Reputation: 140
I would like to recreate a cube like in the game curiosity what's inside the cube? formed by 600 000 000 mini-cubes per side. I can't use a texture to simulate my mini-cubes because there must be a visual change on a mini-cube when I click on it.
I tried a BoxGeometry()
object with 2 faces as a mini-cube
var scene = new THREE.Scene();
var camera = new THREE.PerspectiveCamera(75, window.innerWidth / window.innerHeight, 0.1, 1000);
var renderer = new THREE.WebGLRenderer({
alpha: true
});
renderer.setSize(window.innerWidth, window.innerHeight);
document.body.appendChild(renderer.domElement);
//There is my cube
var geometry = new THREE.BoxGeometry(20, 20, 20, 24494, 24494, 24494);
var material = new THREE.MeshBasicMaterial({
color: 0xfd59d7
});
var cube = new THREE.Mesh(geometry, material);
scene.add(cube);
camera.position.z = 100;
render();
function render() {
renderer.render(scene, camera);
}
So how could I create a cube with 600 000 000 mini-cubes per side that could be rendered on a notebook?
Upvotes: 0
Views: 774
Reputation:
I can guarantee you that Curiosity does not actually display a cube made from 600,000,000 cubes per side.

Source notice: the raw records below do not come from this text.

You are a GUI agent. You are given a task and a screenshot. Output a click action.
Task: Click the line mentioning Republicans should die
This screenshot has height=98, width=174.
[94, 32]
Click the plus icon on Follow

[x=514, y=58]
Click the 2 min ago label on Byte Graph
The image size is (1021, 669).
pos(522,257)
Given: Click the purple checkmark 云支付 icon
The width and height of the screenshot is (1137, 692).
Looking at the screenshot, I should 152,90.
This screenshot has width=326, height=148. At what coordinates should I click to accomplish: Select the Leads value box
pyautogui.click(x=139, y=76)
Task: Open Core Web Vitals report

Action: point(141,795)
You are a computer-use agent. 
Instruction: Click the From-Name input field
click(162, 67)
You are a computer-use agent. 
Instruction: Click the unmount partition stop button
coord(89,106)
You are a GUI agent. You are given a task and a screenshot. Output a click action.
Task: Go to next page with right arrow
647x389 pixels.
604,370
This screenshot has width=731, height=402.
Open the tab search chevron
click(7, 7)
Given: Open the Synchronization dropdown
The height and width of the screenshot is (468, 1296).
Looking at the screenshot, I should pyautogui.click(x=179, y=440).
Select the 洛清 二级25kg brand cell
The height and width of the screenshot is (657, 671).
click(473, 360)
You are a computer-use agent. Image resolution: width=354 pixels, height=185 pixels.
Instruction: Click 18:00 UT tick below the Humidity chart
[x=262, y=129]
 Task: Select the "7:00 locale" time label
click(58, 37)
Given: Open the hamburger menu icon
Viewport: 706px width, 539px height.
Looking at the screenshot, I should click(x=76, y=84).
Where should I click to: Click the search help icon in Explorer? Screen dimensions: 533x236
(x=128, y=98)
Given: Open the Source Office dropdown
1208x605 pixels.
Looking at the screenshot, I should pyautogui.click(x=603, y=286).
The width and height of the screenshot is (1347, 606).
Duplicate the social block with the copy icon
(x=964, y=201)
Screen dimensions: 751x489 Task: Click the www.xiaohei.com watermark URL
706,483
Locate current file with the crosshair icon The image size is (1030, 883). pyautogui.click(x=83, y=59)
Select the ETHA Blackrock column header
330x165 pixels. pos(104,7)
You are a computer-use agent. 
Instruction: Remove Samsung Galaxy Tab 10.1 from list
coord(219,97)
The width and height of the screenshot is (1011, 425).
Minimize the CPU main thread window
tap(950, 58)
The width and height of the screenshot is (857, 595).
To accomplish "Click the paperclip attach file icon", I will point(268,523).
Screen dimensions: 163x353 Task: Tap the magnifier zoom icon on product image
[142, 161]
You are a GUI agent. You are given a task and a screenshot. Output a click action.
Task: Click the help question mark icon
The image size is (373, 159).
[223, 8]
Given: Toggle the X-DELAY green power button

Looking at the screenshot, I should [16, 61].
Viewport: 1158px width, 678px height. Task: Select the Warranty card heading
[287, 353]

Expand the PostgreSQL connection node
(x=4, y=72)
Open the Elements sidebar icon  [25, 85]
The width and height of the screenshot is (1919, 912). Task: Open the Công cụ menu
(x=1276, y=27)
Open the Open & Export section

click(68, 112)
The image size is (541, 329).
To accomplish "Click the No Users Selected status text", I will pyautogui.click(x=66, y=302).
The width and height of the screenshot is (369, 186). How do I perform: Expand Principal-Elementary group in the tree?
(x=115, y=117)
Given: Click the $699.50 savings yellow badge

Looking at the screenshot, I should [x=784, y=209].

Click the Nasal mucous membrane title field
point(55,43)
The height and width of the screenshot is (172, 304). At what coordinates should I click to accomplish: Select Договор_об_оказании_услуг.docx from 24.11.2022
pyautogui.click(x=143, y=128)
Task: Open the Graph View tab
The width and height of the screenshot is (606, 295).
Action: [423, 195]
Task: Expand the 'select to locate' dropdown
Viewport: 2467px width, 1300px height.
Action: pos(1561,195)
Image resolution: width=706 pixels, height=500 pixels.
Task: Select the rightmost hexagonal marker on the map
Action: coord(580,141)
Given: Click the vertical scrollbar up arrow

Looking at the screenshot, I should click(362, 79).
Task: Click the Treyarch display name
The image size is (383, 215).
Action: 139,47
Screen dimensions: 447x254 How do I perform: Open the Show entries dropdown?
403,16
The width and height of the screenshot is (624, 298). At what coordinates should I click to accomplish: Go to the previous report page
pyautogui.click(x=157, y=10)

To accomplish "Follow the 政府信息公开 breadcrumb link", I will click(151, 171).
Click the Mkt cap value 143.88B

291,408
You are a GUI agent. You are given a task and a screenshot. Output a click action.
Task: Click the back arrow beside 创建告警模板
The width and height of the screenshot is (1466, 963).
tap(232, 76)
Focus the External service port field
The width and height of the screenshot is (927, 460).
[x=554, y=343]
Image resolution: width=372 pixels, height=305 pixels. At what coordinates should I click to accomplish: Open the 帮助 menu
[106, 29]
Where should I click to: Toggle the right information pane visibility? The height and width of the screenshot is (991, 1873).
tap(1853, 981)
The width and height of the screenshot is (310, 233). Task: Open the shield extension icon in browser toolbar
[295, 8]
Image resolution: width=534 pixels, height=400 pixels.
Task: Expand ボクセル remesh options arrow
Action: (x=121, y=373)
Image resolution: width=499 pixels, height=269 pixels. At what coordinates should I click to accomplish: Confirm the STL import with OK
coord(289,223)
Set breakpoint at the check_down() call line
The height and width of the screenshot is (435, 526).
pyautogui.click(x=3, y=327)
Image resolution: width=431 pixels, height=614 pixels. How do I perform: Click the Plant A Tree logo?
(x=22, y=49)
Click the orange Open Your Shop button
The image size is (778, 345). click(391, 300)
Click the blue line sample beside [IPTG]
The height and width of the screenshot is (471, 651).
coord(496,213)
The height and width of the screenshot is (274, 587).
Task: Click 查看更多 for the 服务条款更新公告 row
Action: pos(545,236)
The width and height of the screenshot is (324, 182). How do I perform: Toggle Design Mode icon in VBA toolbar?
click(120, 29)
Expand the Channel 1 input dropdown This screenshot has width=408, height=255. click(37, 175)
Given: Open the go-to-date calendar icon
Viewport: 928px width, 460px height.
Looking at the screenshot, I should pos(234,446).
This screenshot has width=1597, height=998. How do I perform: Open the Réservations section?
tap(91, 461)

No current GPU can draw 600,000,000 cubes at a smooth framerate. As pointed out above that's 7.2 billion triangles per side. You can see 3 faces of a cube at once so at 30fps that would be 648 billion triangles per second. Even an NVidia 1080 GT (a near top performance card in 2017) can only draw a theoretical 11 billion triangles per second and that's only theoretical. In reality it will never reach that speed.
At best in Curiosity, when you can see the entire cube it just displays a single 12 polygon cube with textures where a pixel represents more than 1 cube (if there really are 600,000,000 cubes per side) as that would require a texture of 24494x24494. That's 5x to 10x what any phone can display in a single texture. Yes you could subdivide the face of a cube into smaller polygons each using a different texture. That would require 2.3gig of textures PER side or 13.4gig of memory for the entire cube. Phones don't have 13.4 gig of memory.
If it really is 600 million cubes per side the best you could do is something like google maps where all the data is stored on the server and various representations are streamed to the user. When the user is zoomed out to see the entire cube some representation of say 1024x1024 per side (1 million pixels) is shown and as you zoom in different representations showing a smaller portion of the cube are downloaded and shown.